По нашим данным, для профилактики ишемии мозга показано ограничение использования препаратов, обладающих гипотензивными свойствами. Нами установлено, что гипотензивные средства не снижали ВЧД. Снижение системного АД приводило к уменьшению ЦПД. Именно из-за гипотензивных свойств внутривенных форм нимодипина ограничено его применение при развившемся ангиоспазме вследствие нетравматического субарахноидального кровоизлияния. Для профилактики развития церебрального спазма возможно использование пероральных форм препарата, не обладающих выраженным гипотензивным эффектом. Из-за опасности нарастания ишемии мозга мы никогда не добиваемся снижения АД в острейшем периоде заболеваний мозга.
Симпатомиметики
При нарастающем угнетении сознвния и неэффективности инфузионной терапии для повышения ЦПД применяют симпатомиметики (допамин, адреналин, норадреналин, мезатон). Использование этих средств является эффективной мерой повышения ЦПД и улучшения неврологического статуса. Эффект всех симпатомиметиков отмечается практически немедленно, хорошо контролируется при изменении дозы. Дозу подбирают, исходя из гипертензивного эффекта и ориентируясь на отсутствие побочных осложнений: тахикардии более 140 ударов в 1 минуту и гемодинамически значимых суправентрикулярных и желудочковых нарушений сердечного ритма. Начальные дозы допамина составляют 5-6 мкг/кг·мин, адреналина – 0,06-0,1 мкг/кг·мин, норадреналина – 0,1-0,3 мкг/кг·мин. Дозы постепенно повышают до достижения уровня ЦПД более 70 мм рт. ст. Если нет возможности измерения ВЧД и расчета ЦПД, то в качестве ориентира при введении прессорных аминов принимают уровень среднего АД 100 мм рт.ст. Такой уровень АД выбирают, исходя из того, что у находящегося в коме больного внутричерепное давление составляет не менее 30 мм рт. ст. В экстренной ситуации можно ориентироваться на величину систолического АД – 140 мм рт. ст. Величина АД 140/80 мм рт. ст. соответствует среднему артериальному давлению 100 мм рт. ст. согласно формуле
АДср = (АД сист + 2 АД диаст) / 3
100 = (140 + 2 × 80) / 3
Увеличение дозировок вазопрессорных препаратов прекращают при достижении необходимого уровня АД, ЦПД или возникновении побочных осложнений. Средние дозы допамина, при которых удается получить необходимый гипертензивный эффект, составляют 12±2,5 мкг/кг·мин, адреналина – 0,15±0,05 мкг/кг·мин, норадреналина – 0,3±0,1 мкг/кг·мин. Мезатон (фенилэфрин), как правило, применяют вместе с допамином и используют в дозах 0,2-0,5 мкг/кг·мин.

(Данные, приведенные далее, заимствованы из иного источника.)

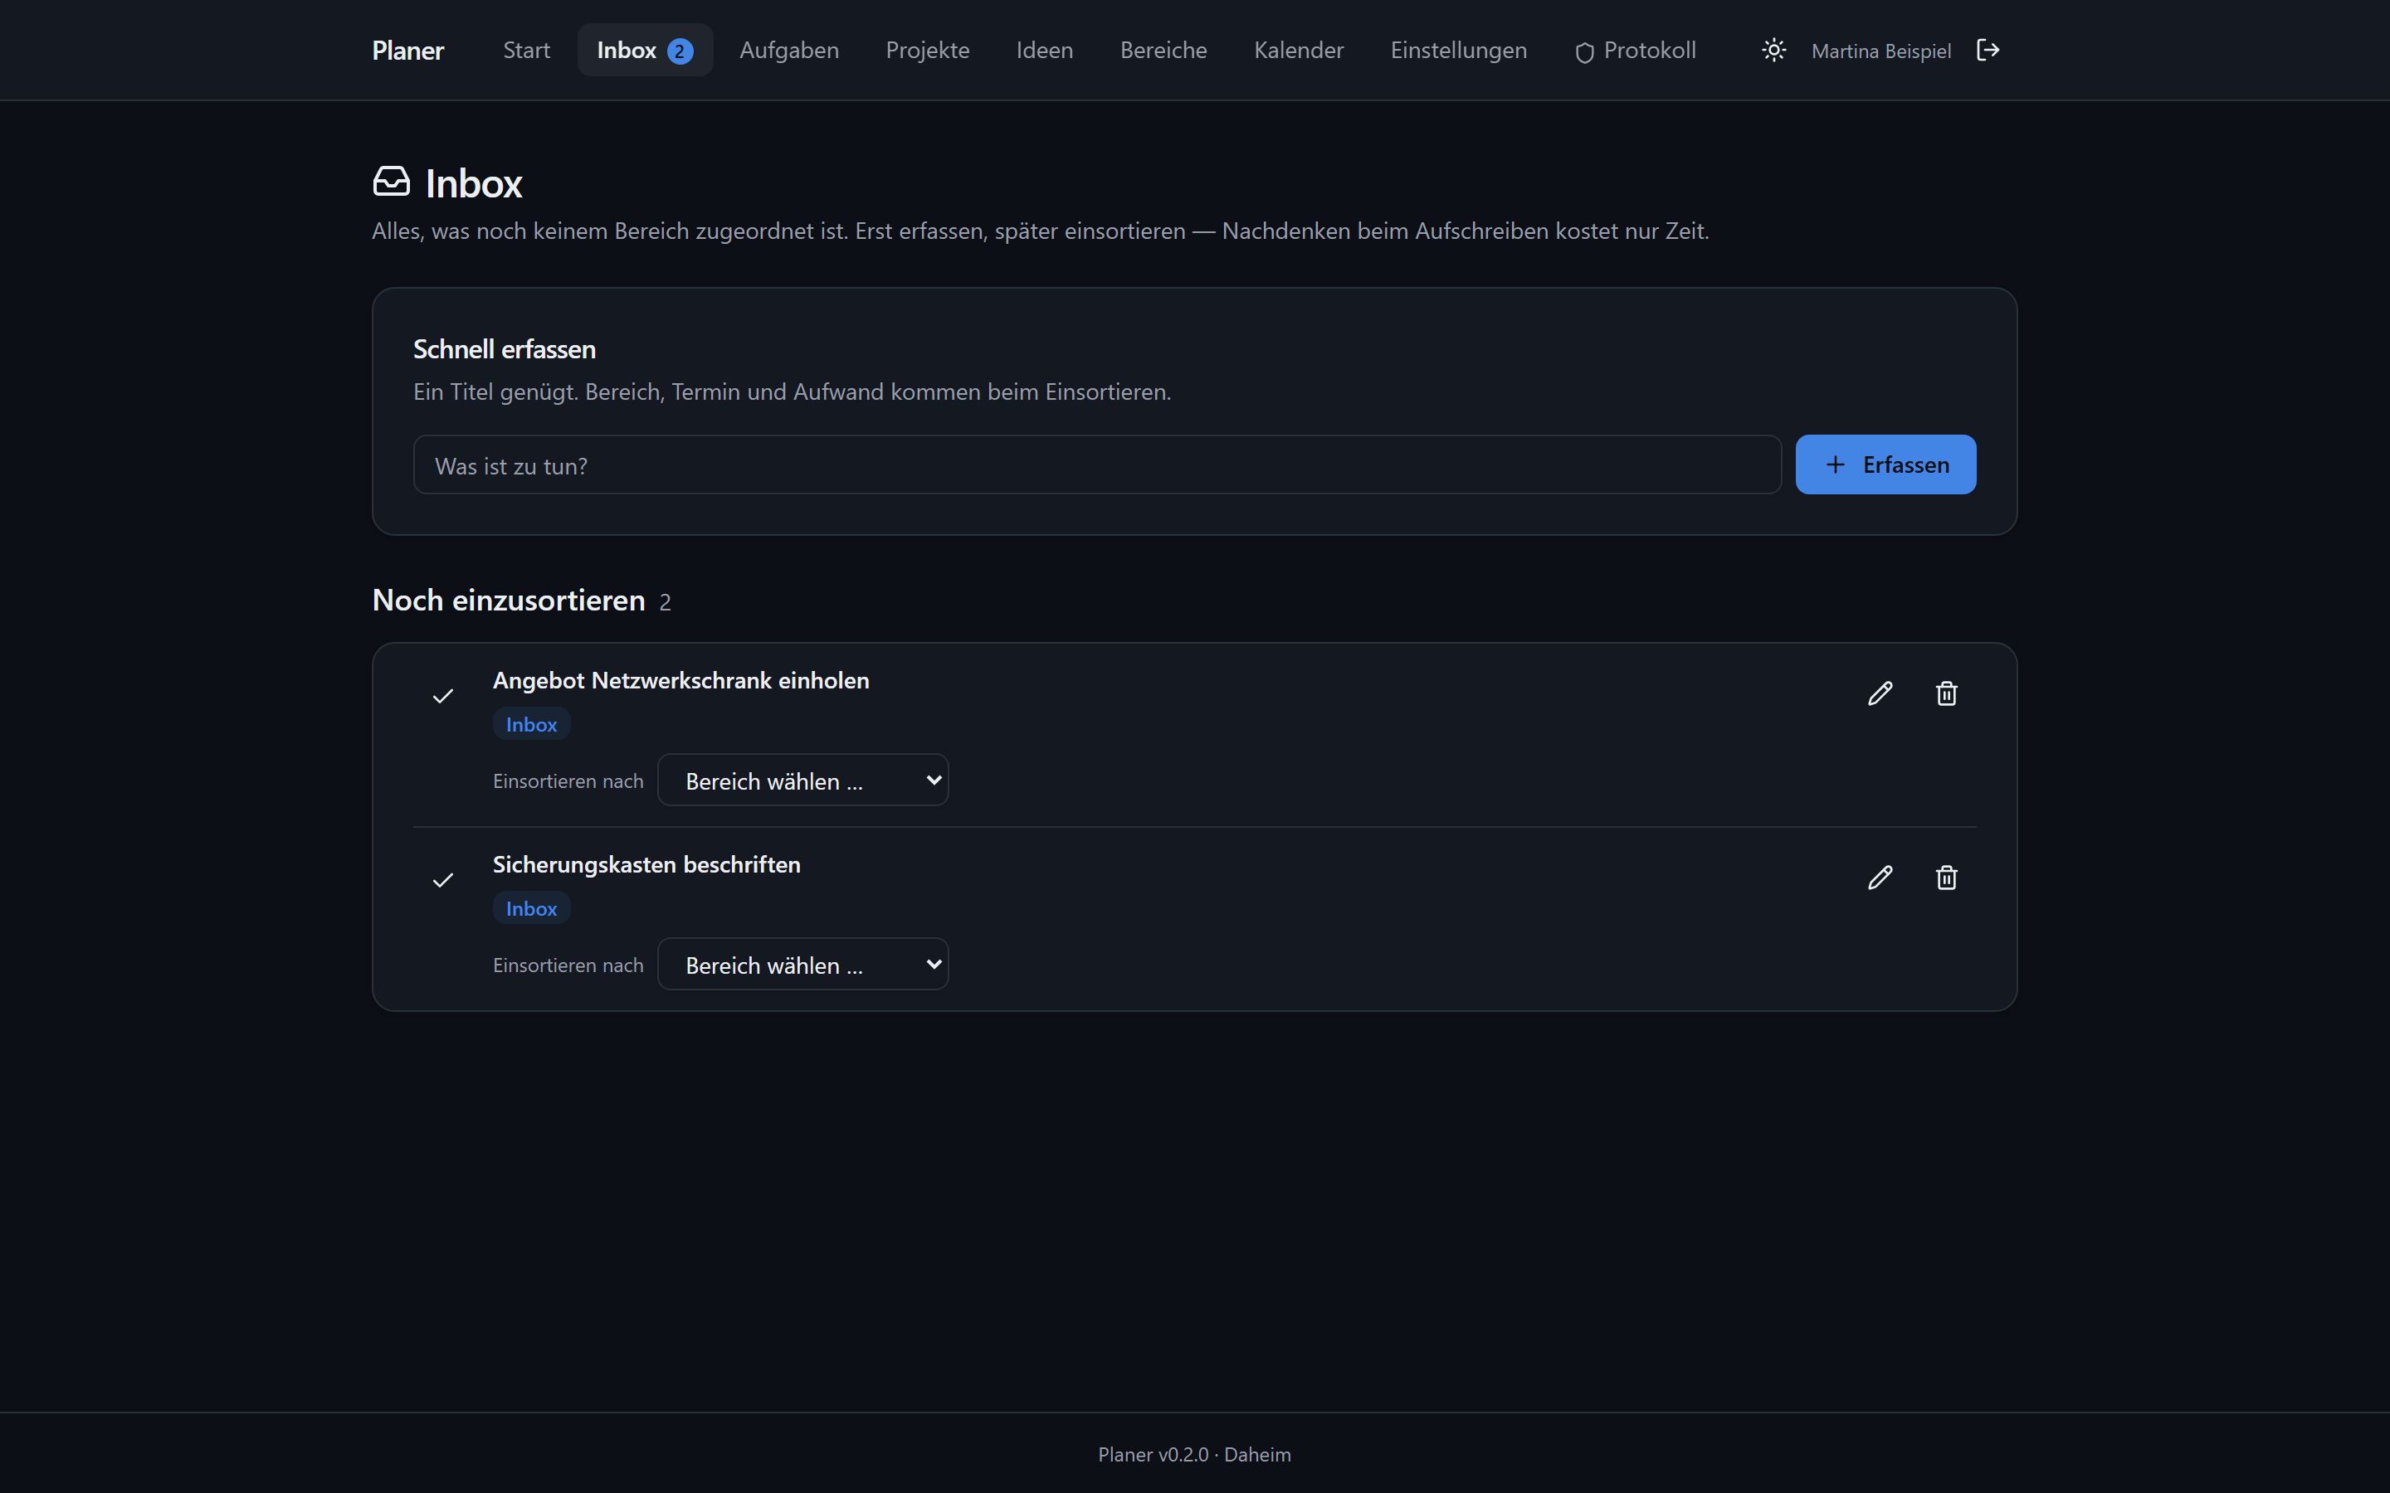Click the Inbox tag under Sicherungskasten beschriften
Image resolution: width=2390 pixels, height=1493 pixels.
(531, 908)
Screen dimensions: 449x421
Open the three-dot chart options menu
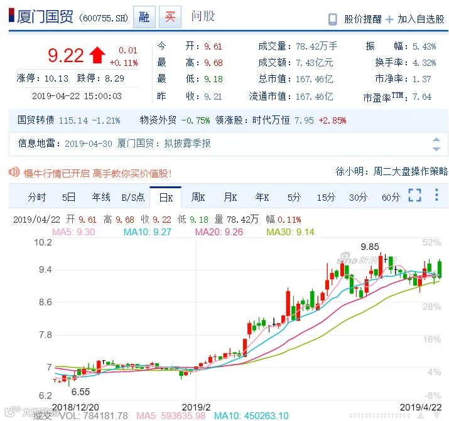click(x=436, y=195)
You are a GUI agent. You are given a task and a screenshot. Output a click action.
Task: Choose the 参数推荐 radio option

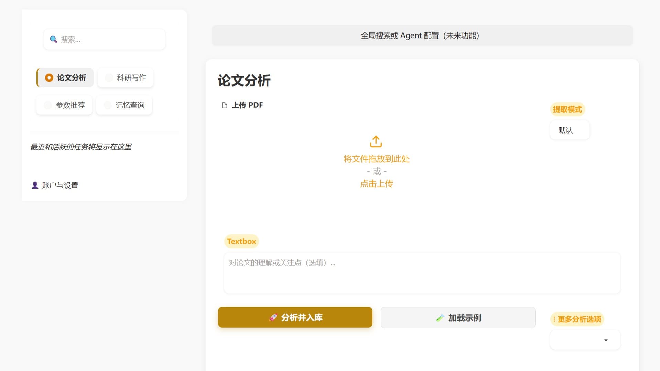(x=48, y=105)
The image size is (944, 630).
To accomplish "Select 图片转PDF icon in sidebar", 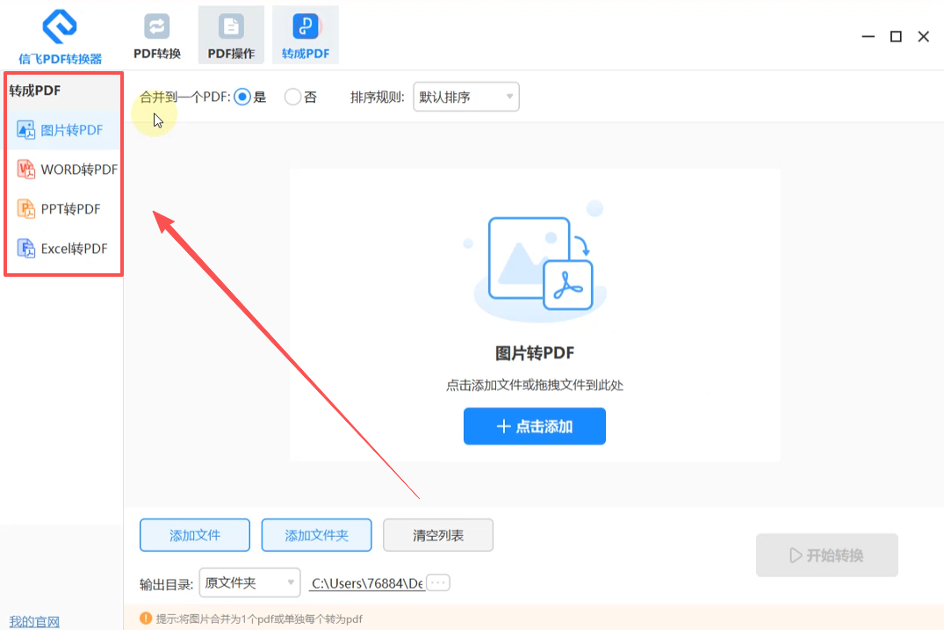I will (x=25, y=130).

Все симпатомиметики индуцируют полиурию (при условии купирования гиповолемии). Темп диуреза увеличивается в 2-5 раз и достигает 200-400 мл/ч, что требует соответствующего увеличения скорости инфузионной терапии (количество вводимых кристаллоидных растворов у отдельных пациентов может достигать 12-15 мл/кг·сут).
Остальная интенсивная терапия относится, в основном, к нейроБИТ.